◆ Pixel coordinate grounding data

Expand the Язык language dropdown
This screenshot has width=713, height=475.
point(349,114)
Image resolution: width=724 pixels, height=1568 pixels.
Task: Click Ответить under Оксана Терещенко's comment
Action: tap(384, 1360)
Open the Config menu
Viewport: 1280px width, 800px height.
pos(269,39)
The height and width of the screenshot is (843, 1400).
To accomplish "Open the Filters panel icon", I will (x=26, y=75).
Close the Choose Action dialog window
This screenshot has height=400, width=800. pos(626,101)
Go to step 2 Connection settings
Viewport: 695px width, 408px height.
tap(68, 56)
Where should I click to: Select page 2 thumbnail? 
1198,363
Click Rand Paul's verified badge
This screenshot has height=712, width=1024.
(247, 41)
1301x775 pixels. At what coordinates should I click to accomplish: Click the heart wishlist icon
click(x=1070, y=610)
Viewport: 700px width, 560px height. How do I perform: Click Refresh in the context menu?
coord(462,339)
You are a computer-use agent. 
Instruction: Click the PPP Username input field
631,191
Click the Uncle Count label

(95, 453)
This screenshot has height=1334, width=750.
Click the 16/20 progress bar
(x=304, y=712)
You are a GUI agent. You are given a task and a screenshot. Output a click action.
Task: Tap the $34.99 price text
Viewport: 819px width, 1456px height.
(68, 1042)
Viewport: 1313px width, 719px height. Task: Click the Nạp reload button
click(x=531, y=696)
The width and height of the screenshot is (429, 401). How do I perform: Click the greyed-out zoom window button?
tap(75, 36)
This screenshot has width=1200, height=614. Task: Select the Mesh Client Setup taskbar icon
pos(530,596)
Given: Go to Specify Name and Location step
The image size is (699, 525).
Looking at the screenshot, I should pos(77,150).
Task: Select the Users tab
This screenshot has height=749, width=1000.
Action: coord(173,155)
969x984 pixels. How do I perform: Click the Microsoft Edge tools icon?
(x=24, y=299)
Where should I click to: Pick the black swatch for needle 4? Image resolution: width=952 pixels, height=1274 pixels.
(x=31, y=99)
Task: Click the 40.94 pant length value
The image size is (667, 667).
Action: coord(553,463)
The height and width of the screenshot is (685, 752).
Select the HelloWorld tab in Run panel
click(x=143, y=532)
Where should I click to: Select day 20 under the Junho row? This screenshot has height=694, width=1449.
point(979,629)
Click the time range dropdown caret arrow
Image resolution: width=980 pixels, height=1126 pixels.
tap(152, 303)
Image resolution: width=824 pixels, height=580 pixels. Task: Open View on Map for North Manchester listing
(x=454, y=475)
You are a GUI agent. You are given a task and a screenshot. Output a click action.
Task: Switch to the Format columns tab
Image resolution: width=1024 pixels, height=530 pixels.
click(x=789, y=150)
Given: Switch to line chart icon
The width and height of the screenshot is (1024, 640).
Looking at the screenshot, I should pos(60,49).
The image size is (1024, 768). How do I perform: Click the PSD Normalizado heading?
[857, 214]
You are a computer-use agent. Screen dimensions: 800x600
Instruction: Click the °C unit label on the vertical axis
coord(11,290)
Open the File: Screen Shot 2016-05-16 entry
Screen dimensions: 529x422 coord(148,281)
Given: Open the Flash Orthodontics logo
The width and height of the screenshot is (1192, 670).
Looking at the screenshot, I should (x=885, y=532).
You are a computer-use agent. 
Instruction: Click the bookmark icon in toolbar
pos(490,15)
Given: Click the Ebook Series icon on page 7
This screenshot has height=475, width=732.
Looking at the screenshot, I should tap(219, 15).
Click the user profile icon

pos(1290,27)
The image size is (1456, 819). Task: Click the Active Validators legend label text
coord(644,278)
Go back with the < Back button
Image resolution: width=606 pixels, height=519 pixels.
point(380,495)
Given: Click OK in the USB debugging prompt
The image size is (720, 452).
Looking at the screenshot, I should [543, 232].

◆ Instructions to follow
The required answer is the run of lines above, starting at the line with "Given: Switch to line chart icon" and ending at the line with "Given: Open the Flash Orthodontics logo", reproduced exactly with both ends.

◆ Response area
Given: Switch to line chart icon
The width and height of the screenshot is (1024, 640).
Looking at the screenshot, I should pos(60,49).
The image size is (1024, 768). How do I perform: Click the PSD Normalizado heading?
[857, 214]
You are a computer-use agent. Screen dimensions: 800x600
Instruction: Click the °C unit label on the vertical axis
coord(11,290)
Open the File: Screen Shot 2016-05-16 entry
Screen dimensions: 529x422 coord(148,281)
Given: Open the Flash Orthodontics logo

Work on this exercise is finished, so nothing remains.